[What is expected]: Copy out every record exactly.

[Provided material]:
· · · ·

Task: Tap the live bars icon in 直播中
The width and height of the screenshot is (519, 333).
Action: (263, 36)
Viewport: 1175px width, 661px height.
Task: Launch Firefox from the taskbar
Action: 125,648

· · · ·

[Exercise result]:
Task: Tap the live bars icon in 直播中
The width and height of the screenshot is (519, 333).
Action: (263, 36)
Viewport: 1175px width, 661px height.
Task: Launch Firefox from the taskbar
Action: 125,648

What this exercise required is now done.